> **Supplied material**:
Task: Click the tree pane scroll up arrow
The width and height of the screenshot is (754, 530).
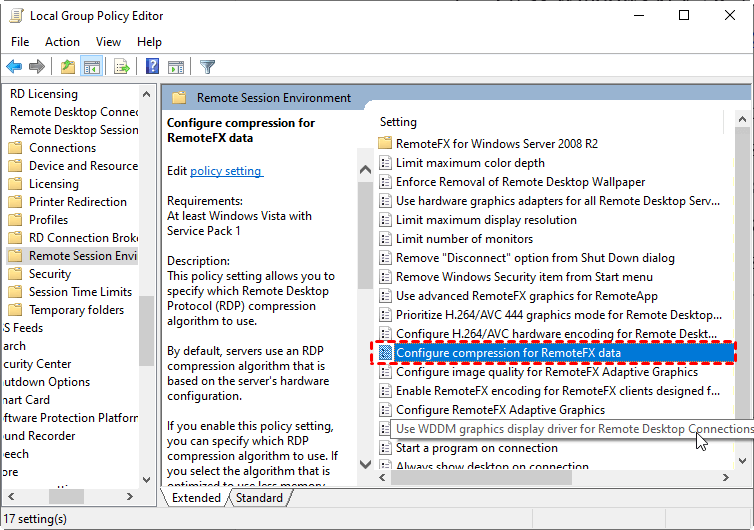Action: coord(147,93)
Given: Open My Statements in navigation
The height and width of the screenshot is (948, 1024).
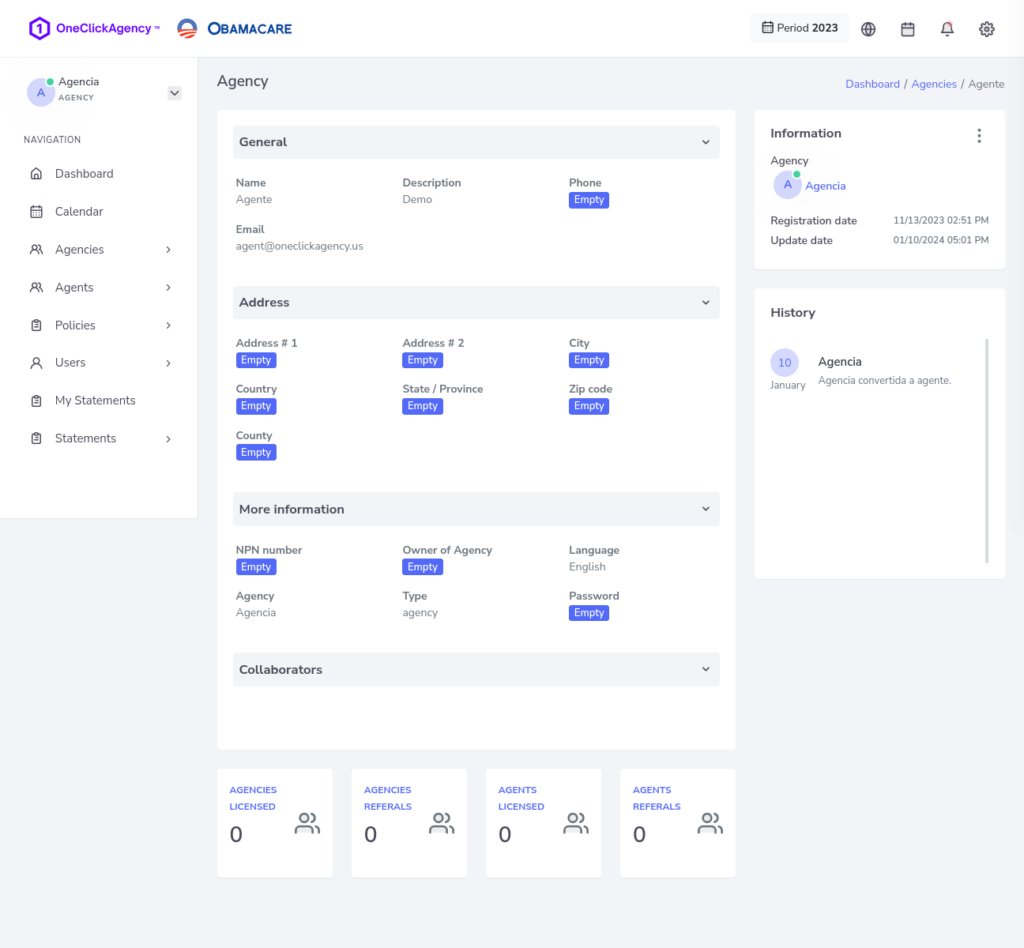Looking at the screenshot, I should (x=95, y=401).
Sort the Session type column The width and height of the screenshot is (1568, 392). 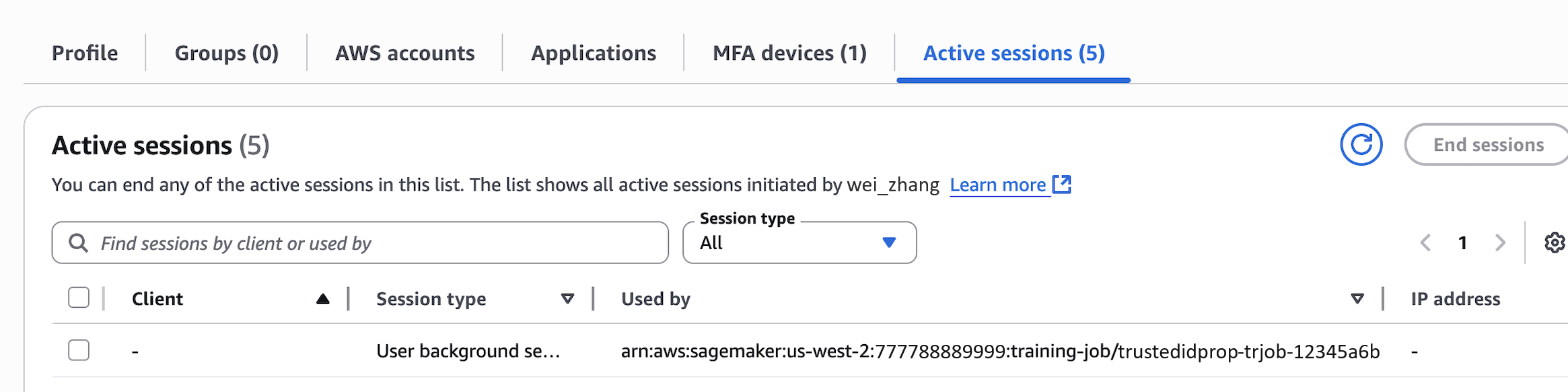coord(567,299)
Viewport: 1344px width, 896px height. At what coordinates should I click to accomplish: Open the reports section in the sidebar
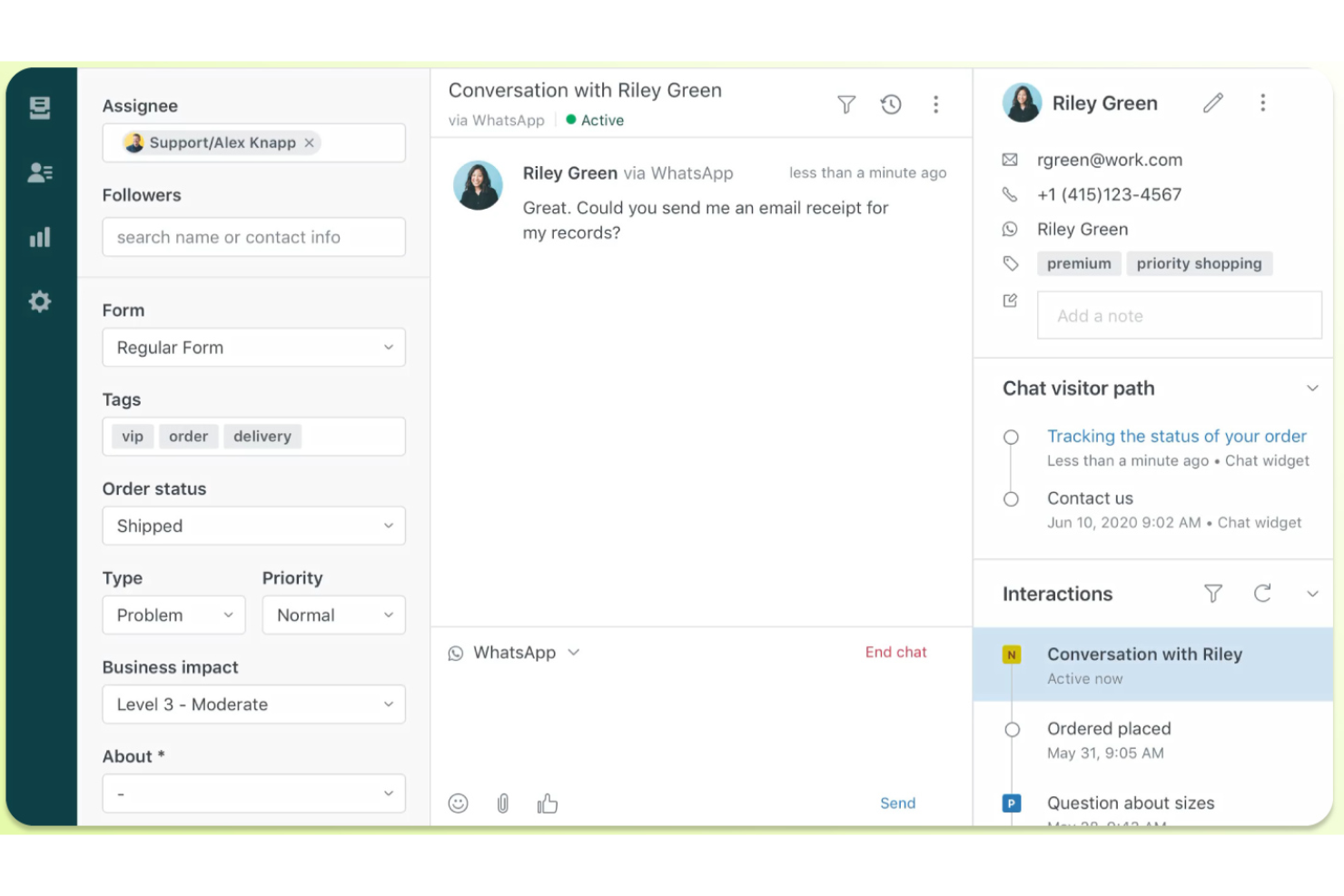pyautogui.click(x=40, y=237)
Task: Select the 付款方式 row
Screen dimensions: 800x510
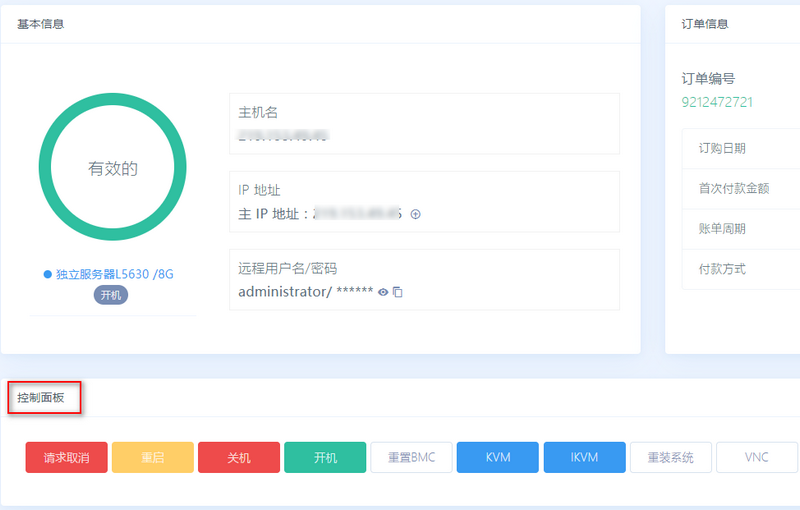Action: (x=741, y=269)
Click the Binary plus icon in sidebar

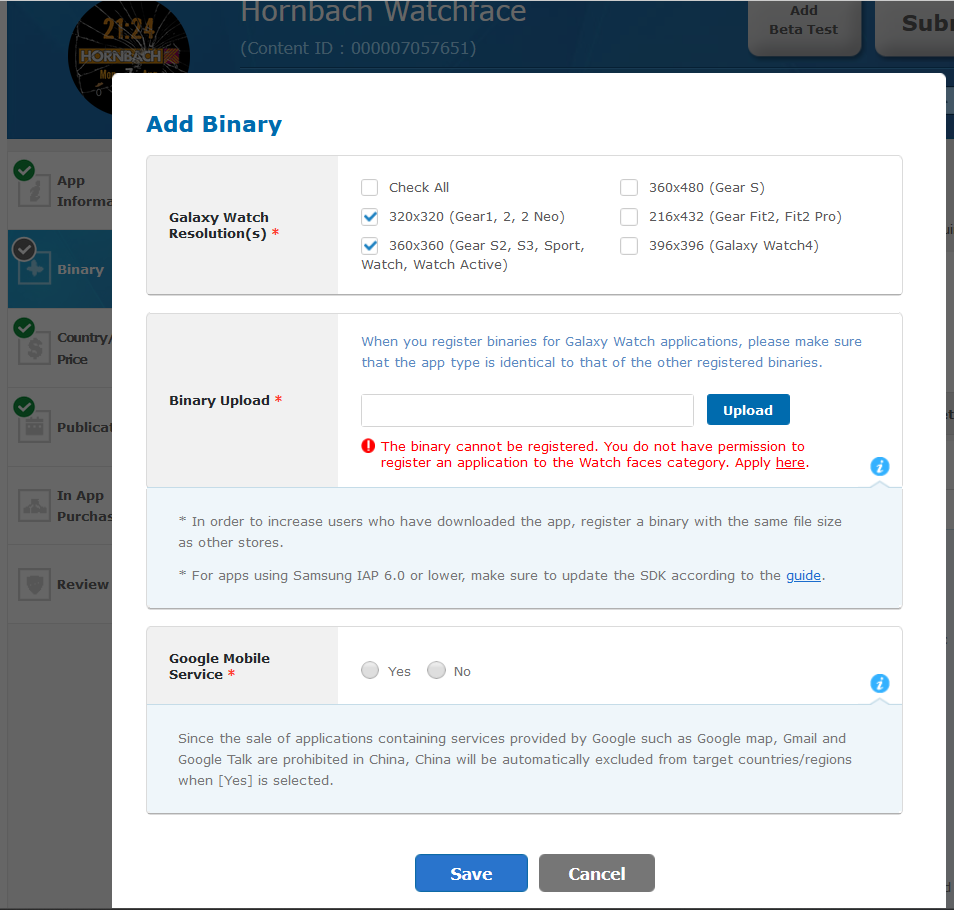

> **Exercise aim**:
Copy out each line of the data in which the word "Task" appears.

> **Exercise solution**:
Task: Click the tree pane scroll up arrow
Task: Select the 付款方式 row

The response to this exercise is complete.